AIM OF THE EXERCISE:
This exercise needs all of the entries set down again, exactly as they read.

RECORDS FOR THIS TASK:
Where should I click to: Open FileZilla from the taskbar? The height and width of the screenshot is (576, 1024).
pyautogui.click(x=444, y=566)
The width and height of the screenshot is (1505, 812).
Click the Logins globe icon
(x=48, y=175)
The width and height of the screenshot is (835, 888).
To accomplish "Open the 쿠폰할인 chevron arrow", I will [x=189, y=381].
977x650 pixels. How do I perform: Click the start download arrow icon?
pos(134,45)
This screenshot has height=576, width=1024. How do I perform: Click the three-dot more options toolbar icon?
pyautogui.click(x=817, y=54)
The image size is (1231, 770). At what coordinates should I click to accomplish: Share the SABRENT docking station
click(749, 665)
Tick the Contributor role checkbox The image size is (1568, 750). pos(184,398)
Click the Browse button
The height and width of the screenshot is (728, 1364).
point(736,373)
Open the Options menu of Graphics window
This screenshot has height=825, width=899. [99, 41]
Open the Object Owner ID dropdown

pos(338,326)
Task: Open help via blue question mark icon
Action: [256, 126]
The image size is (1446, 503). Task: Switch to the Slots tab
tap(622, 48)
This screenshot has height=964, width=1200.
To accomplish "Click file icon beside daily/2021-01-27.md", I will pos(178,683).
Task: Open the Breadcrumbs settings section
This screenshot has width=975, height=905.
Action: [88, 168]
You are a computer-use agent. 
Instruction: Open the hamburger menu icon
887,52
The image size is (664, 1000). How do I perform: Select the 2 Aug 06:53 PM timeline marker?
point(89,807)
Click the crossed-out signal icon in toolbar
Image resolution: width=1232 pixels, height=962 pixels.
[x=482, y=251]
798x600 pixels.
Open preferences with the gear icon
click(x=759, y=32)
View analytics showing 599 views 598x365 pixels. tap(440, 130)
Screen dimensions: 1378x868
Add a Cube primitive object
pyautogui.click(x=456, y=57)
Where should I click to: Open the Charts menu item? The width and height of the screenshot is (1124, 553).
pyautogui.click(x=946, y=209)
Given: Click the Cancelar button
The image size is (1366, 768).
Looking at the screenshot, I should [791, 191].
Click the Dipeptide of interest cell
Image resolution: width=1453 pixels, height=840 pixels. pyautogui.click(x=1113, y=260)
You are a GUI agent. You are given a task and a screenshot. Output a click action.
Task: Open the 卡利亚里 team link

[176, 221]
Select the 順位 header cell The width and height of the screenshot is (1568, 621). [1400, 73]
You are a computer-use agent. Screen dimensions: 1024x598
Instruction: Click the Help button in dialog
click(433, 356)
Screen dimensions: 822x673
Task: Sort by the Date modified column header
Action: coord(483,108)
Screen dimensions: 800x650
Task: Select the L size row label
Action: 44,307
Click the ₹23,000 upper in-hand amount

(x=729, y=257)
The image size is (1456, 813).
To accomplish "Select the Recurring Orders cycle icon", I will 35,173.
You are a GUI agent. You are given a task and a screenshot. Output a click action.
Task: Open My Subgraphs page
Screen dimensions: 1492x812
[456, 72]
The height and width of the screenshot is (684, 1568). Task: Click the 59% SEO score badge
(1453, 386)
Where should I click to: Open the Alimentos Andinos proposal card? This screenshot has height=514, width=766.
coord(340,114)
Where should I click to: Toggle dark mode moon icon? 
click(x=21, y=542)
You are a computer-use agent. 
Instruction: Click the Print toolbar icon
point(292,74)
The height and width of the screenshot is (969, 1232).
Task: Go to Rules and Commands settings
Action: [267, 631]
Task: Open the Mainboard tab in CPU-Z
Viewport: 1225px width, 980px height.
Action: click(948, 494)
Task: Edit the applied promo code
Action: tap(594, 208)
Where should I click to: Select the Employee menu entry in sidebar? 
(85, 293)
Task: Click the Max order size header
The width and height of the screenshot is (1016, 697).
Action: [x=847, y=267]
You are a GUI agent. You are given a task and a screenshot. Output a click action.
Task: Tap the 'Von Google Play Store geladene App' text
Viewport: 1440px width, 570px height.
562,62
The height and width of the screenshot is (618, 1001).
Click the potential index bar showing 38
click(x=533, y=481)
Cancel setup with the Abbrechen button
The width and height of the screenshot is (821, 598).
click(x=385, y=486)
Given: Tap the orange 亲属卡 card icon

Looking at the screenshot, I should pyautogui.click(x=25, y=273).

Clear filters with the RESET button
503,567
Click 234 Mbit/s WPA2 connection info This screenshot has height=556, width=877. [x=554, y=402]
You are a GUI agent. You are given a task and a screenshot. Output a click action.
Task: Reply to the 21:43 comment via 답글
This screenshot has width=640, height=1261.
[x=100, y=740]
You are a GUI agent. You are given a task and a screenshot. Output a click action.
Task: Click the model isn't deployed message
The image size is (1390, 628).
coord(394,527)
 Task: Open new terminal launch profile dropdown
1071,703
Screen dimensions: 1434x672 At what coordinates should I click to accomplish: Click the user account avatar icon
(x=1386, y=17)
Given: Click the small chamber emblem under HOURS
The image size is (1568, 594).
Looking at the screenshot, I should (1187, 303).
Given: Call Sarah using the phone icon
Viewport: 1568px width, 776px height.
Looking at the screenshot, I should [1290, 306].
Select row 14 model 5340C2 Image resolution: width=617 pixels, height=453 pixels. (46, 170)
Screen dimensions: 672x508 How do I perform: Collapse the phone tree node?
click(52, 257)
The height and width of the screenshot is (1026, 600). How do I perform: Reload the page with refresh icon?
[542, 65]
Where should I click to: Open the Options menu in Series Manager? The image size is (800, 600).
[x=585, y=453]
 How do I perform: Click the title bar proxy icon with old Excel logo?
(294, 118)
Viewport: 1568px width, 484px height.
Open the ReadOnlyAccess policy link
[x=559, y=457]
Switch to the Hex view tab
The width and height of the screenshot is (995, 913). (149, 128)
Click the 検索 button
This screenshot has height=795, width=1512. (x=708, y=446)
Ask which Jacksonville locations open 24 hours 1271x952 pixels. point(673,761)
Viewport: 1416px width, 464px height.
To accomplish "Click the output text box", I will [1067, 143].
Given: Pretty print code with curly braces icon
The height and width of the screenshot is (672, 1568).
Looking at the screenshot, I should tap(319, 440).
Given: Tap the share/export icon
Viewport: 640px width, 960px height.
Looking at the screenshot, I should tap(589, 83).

COMPLETED TASK:
Where should I click to: Open FileZilla from the taskbar? The height and width of the screenshot is (576, 1024).
pyautogui.click(x=444, y=566)
The width and height of the screenshot is (1505, 812).
Click the Logins globe icon
(x=48, y=175)
The width and height of the screenshot is (835, 888).
To accomplish "Open the 쿠폰할인 chevron arrow", I will [x=189, y=381].
977x650 pixels. How do I perform: Click the start download arrow icon?
pos(134,45)
This screenshot has height=576, width=1024. How do I perform: Click the three-dot more options toolbar icon?
pyautogui.click(x=817, y=54)
The image size is (1231, 770). At what coordinates should I click to accomplish: Share the SABRENT docking station
click(749, 665)
Tick the Contributor role checkbox The image size is (1568, 750). pos(184,398)
Click the Browse button
The height and width of the screenshot is (728, 1364).
point(736,373)
Open the Options menu of Graphics window
This screenshot has height=825, width=899. [99, 41]
Open the Object Owner ID dropdown

pos(338,326)
Task: Open help via blue question mark icon
Action: [256, 126]
The image size is (1446, 503). Task: Switch to the Slots tab
tap(622, 48)
This screenshot has height=964, width=1200.
To accomplish "Click file icon beside daily/2021-01-27.md", I will pos(178,683).
Task: Open the Breadcrumbs settings section
This screenshot has width=975, height=905.
Action: [88, 168]
You are a computer-use agent. 
Instruction: Open the hamburger menu icon
887,52
The image size is (664, 1000). How do I perform: Select the 2 Aug 06:53 PM timeline marker?
point(89,807)
Click the crossed-out signal icon in toolbar
Image resolution: width=1232 pixels, height=962 pixels.
[x=482, y=251]
798x600 pixels.
Open preferences with the gear icon
click(x=759, y=32)
View analytics showing 599 views 598x365 pixels. tap(440, 130)
Screen dimensions: 1378x868
Add a Cube primitive object
pyautogui.click(x=456, y=57)
Where should I click to: Open the Charts menu item? The width and height of the screenshot is (1124, 553).
pyautogui.click(x=946, y=209)
Given: Click the Cancelar button
The image size is (1366, 768).
Looking at the screenshot, I should [791, 191].
Click the Dipeptide of interest cell
Image resolution: width=1453 pixels, height=840 pixels. pyautogui.click(x=1113, y=260)
You are a GUI agent. You are given a task and a screenshot. Output a click action.
Task: Open the 卡利亚里 team link

[176, 221]
Select the 順位 header cell The width and height of the screenshot is (1568, 621). [1400, 73]
You are a computer-use agent. Screen dimensions: 1024x598
Instruction: Click the Help button in dialog
click(433, 356)
Screen dimensions: 822x673
Task: Sort by the Date modified column header
Action: coord(483,108)
Screen dimensions: 800x650
Task: Select the L size row label
Action: 44,307
Click the ₹23,000 upper in-hand amount

(x=729, y=257)
The image size is (1456, 813).
To accomplish "Select the Recurring Orders cycle icon", I will 35,173.
You are a GUI agent. You are given a task and a screenshot. Output a click action.
Task: Open My Subgraphs page
Screen dimensions: 1492x812
[456, 72]
The height and width of the screenshot is (684, 1568). Task: Click the 59% SEO score badge
(1453, 386)
Where should I click to: Open the Alimentos Andinos proposal card? This screenshot has height=514, width=766.
coord(340,114)
Where should I click to: Toggle dark mode moon icon? 
click(x=21, y=542)
You are a computer-use agent. 
Instruction: Click the Print toolbar icon
point(292,74)
The height and width of the screenshot is (969, 1232).
Task: Go to Rules and Commands settings
Action: [267, 631]
Task: Open the Mainboard tab in CPU-Z
Viewport: 1225px width, 980px height.
Action: click(948, 494)
Task: Edit the applied promo code
Action: tap(594, 208)
Where should I click to: Select the Employee menu entry in sidebar? 
(85, 293)
Task: Click the Max order size header
The width and height of the screenshot is (1016, 697).
Action: [x=847, y=267]
You are a GUI agent. You are given a task and a screenshot. Output a click action.
Task: Tap the 'Von Google Play Store geladene App' text
Viewport: 1440px width, 570px height.
562,62
The height and width of the screenshot is (618, 1001).
Click the potential index bar showing 38
click(x=533, y=481)
Cancel setup with the Abbrechen button
The width and height of the screenshot is (821, 598).
click(x=385, y=486)
Given: Tap the orange 亲属卡 card icon

Looking at the screenshot, I should pyautogui.click(x=25, y=273).

Clear filters with the RESET button
503,567
Click 234 Mbit/s WPA2 connection info This screenshot has height=556, width=877. [x=554, y=402]
You are a GUI agent. You are given a task and a screenshot. Output a click action.
Task: Reply to the 21:43 comment via 답글
This screenshot has width=640, height=1261.
[x=100, y=740]
You are a GUI agent. You are given a task and a screenshot. Output a click action.
Task: Click the model isn't deployed message
The image size is (1390, 628).
coord(394,527)
 Task: Open new terminal launch profile dropdown
1071,703
Screen dimensions: 1434x672 At what coordinates should I click to accomplish: Click the user account avatar icon
(x=1386, y=17)
Given: Click the small chamber emblem under HOURS
The image size is (1568, 594).
Looking at the screenshot, I should (1187, 303).
Given: Call Sarah using the phone icon
Viewport: 1568px width, 776px height.
Looking at the screenshot, I should [1290, 306].
Select row 14 model 5340C2 Image resolution: width=617 pixels, height=453 pixels. (46, 170)
Screen dimensions: 672x508 How do I perform: Collapse the phone tree node?
click(52, 257)
The height and width of the screenshot is (1026, 600). How do I perform: Reload the page with refresh icon?
[542, 65]
Where should I click to: Open the Options menu in Series Manager? The image size is (800, 600).
[x=585, y=453]
 How do I perform: Click the title bar proxy icon with old Excel logo?
(294, 118)
Viewport: 1568px width, 484px height.
Open the ReadOnlyAccess policy link
[x=559, y=457]
Switch to the Hex view tab
The width and height of the screenshot is (995, 913). (149, 128)
Click the 検索 button
This screenshot has height=795, width=1512. (x=708, y=446)
Ask which Jacksonville locations open 24 hours 1271x952 pixels. point(673,761)
Viewport: 1416px width, 464px height.
To accomplish "Click the output text box", I will [1067, 143].
Given: Pretty print code with curly braces icon
The height and width of the screenshot is (672, 1568).
Looking at the screenshot, I should tap(319, 440).
Given: Tap the share/export icon
Viewport: 640px width, 960px height.
Looking at the screenshot, I should tap(589, 83).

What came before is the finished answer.